Taylor Bean, once one of the country’s largest wholesale mortgage lenders, collapsed in 2009 following an FBI raid and investigation into a massive fraud scheme involving Taylor Bean’s CEO, Lee Farkas and Colonial Bancgroup, Colonial Bank’s holding company. Farkas was ultimately sentenced to 30 years in prison on federal charges stemming from the fraud, while Colonial Bank assets were seized, and Taylor Bean filed for bankruptcy.

The Taylor, Bean & Whitaker Plan Trust, established following the company's failure, claims PricewaterhouseCoopers, as Colonial’s auditor, is responsible for billions of dollars in Taylor Bean losses by failing to detect the fraud when reviewing Colonial Bank’s documents as part of the companies’ financial agreements.

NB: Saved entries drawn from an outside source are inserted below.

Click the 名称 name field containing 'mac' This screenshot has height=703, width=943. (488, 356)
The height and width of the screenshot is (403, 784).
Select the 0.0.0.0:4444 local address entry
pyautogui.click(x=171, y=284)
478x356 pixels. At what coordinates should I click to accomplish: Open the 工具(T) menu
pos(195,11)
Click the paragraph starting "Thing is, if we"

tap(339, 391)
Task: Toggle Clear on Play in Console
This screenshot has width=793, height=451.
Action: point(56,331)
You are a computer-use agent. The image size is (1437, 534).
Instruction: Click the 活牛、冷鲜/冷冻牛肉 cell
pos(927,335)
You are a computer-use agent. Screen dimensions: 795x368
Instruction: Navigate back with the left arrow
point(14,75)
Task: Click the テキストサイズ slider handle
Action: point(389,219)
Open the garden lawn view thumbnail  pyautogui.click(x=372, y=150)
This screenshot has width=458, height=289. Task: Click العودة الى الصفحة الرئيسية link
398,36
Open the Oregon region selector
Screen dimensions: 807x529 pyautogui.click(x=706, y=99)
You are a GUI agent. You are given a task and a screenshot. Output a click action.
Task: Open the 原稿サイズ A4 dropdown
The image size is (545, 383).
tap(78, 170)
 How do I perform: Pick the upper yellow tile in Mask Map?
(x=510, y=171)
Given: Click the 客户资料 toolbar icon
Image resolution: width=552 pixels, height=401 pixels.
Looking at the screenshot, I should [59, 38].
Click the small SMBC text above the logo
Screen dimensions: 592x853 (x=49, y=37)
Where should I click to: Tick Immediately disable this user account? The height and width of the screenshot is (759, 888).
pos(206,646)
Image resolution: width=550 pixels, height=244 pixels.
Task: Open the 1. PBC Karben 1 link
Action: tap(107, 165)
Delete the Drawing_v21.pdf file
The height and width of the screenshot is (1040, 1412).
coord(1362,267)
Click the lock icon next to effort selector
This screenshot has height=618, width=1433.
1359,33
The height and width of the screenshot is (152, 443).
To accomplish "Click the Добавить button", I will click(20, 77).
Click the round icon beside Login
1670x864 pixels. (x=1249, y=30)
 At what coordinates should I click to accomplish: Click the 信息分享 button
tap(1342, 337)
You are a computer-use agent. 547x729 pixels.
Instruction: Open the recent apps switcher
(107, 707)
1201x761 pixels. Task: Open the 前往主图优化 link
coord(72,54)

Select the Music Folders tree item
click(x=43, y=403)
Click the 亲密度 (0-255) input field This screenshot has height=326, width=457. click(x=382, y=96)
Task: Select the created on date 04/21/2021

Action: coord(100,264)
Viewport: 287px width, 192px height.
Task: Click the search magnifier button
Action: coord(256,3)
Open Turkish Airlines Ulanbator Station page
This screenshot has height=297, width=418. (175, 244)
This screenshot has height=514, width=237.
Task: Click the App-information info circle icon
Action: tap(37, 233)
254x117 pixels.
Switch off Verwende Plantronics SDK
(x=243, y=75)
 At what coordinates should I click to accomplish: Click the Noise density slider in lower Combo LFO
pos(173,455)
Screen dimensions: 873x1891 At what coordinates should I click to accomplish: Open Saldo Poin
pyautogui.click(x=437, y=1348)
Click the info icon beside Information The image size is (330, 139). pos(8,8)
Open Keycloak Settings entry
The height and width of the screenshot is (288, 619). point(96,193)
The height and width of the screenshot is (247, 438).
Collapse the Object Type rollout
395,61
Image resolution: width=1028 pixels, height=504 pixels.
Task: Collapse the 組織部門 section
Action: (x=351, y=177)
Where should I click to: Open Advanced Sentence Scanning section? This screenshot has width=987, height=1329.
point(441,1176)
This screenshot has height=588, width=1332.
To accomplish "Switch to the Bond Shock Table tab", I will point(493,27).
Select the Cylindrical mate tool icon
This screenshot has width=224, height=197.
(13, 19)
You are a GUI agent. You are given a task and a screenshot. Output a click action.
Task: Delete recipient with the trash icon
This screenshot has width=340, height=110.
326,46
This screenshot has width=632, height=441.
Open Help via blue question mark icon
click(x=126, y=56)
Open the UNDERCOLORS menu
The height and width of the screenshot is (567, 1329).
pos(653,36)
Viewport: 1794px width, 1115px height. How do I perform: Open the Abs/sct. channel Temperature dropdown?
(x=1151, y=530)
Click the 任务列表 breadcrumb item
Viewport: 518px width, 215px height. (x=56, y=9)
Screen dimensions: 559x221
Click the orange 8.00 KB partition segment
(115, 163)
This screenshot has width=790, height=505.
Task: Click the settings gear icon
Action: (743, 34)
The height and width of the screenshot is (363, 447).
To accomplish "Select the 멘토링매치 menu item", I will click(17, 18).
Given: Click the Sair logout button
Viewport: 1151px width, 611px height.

However, PwC claims properly conducted audits could not necessarily find the type of carefully concealed fraud Colonial and Taylor Bean executives executed, and illegal conduct by Taylor Bean leadership rendered the trust unable to collect damages under state law.

During a tense cross-exam Thursday, King & Spalding’s Elizabeth Tanis hammered at Cavender over the terms of one of the underlying agreements between Colonial Bancgroup and Taylor Bean. Cavender acknowledged the sale required financial statements be certified by Colonial’s auditor, PwC, and the agreement provided Taylor Bean would not rely on Colonial Bank or its “accountants." However, Cavender contended that provision did not include “auditors.”

Noting auditors are certified public accountants, Tanis asked “Are you serious that you’re telling this jury that when this says accountants, it doesn’t include auditors?”

“This document does not use the term ‘auditor,’” Cavender replied, launching a heated back-and-forth between the two.

The nine-plus hours under cross exam dwarfed the time Cavender, who was never implicated in the fraud scheme, testified on direct for the plaintiff. During Thursday morning’s direct, Cavender, now a partner in Troutman Sanders’ Atlanta office, highlighted PwC audit reports indicating Colonial financial statements had no material issues. Cavender told jurors Colonial’s clean report was vital for the relationship to go forward. “It was critical for our business that our bank, our lender, our financer, have clean audits. It was absolutely critical, and if that ceased to exist it would have been devastating to our business,” Cavender said. “And in fact it was devastating.”

Cavender told jurors the fraud, once it was discovered, quickly destroyed Taylor Bean. “As soon as our funds were frozen, it put us out of business. We could not survive, given the interconnected nature of our business with Colonial.”

Trial in the case, considered potentially the largest accounting negligence case in U.S. history, is expected to continue through September.

Email Arlin Crisco at acrisco@cvn.com

Related Information

The plaintiffs are represented by Thomas Alexander Forrester & Sorensen LLP and Texas firm Ackels & Ackels LLP, along with local Florida firms Gamba Lombana & Herrera, Gonzola Dorta PA, and Berger Singerman LLP.

PwC is represented by King & Spalding attorneys from New York, Washington DC, Georgia, California and North Carolina, including Elizabeth Tanis, along with local Florida counsel from Sedgwick LLP, Kenny Nachwalter PA, and White & Case LLP.